As the maximal stresses of fast and slow muscles are approximately the same,
muscle power (force x velocity) is also dependent on myosin ATPase
activity. High muscle speed and power may confer an evolutionary advantage to
an organism, as in escaping from predators or chasing prey. However, skeletal
muscles constitute some 45 % of the body mass of vertebrates and are the
greatest consumers of energy in the body, the bulk of which is spent in
cross-bridge cycling.
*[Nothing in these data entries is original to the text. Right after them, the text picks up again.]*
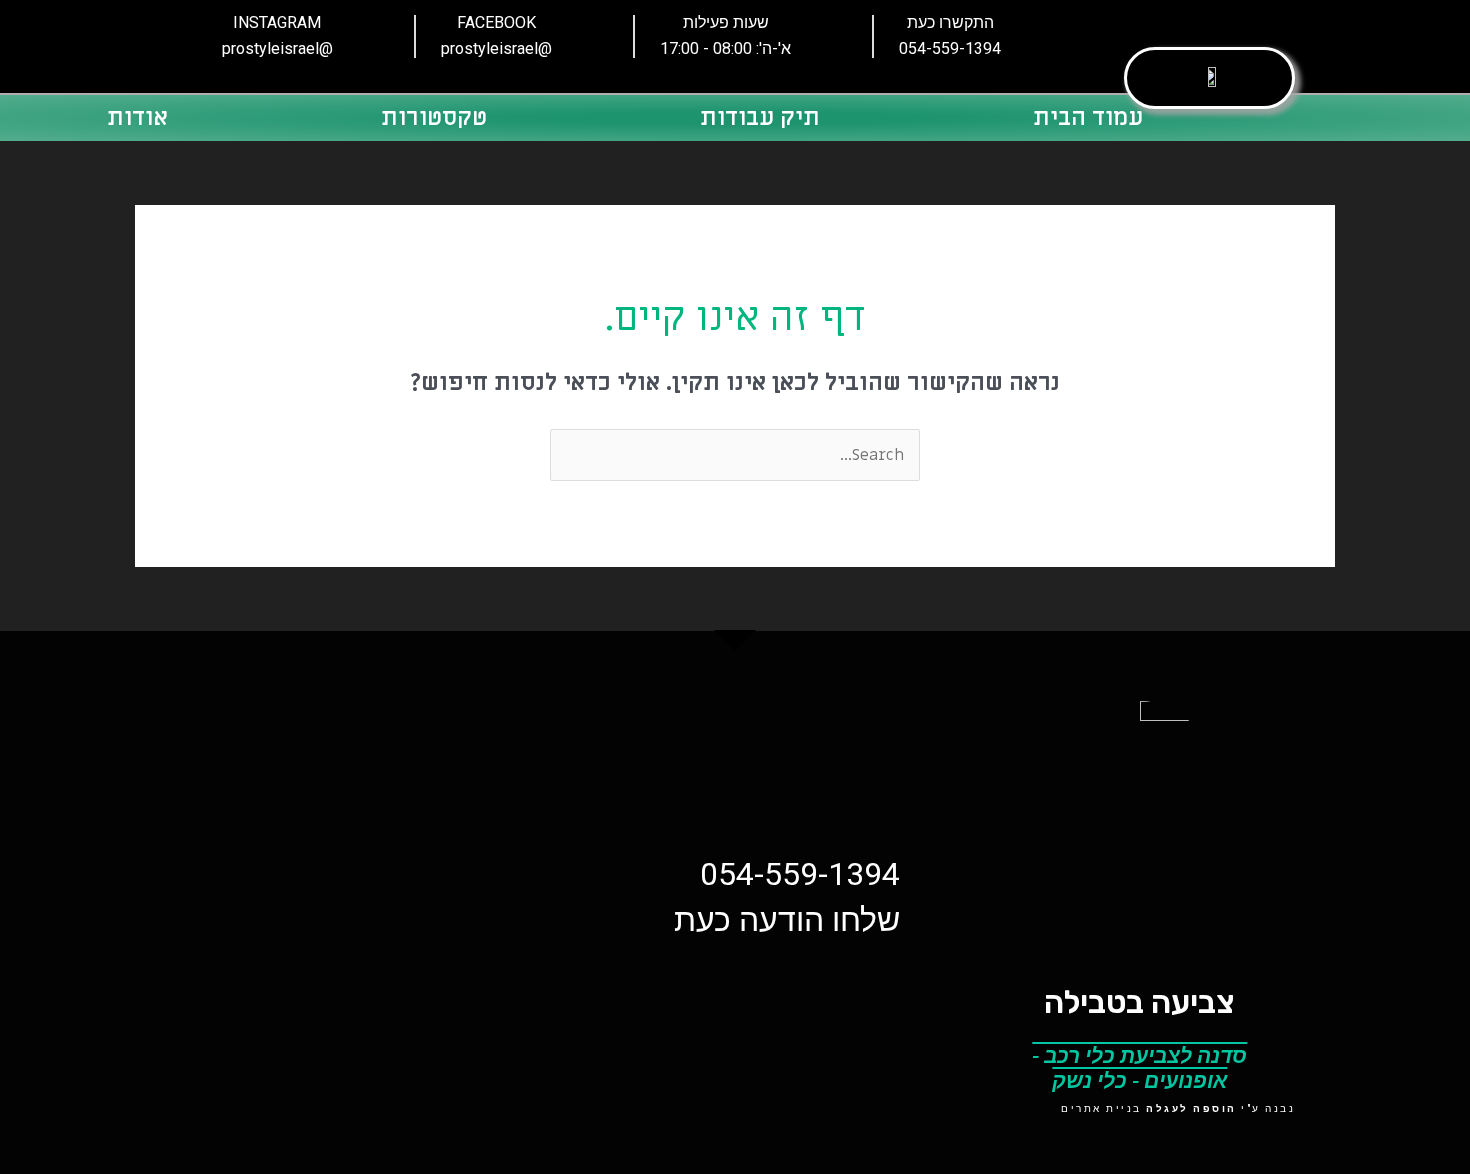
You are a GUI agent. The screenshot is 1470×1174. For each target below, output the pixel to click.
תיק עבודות (760, 117)
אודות (137, 117)
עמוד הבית (1088, 117)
The benefit of high muscle speed is balanced by the high
energy cost and the need for high caloric intake. Muscles are sometimes used
at low speed or to produce sustained tension. The energy cost for tension
maintenance is then inversely related to speed and myosin ATPase activity. It
is therefore advantageous for an organism to be able to use fast muscles when
the occasion demands it and to use slower ones in less demanding situations.
It is thus not surprising that 10 different striated muscle MyHC isoforms with
different functional characteristics exist in the mammalian genome.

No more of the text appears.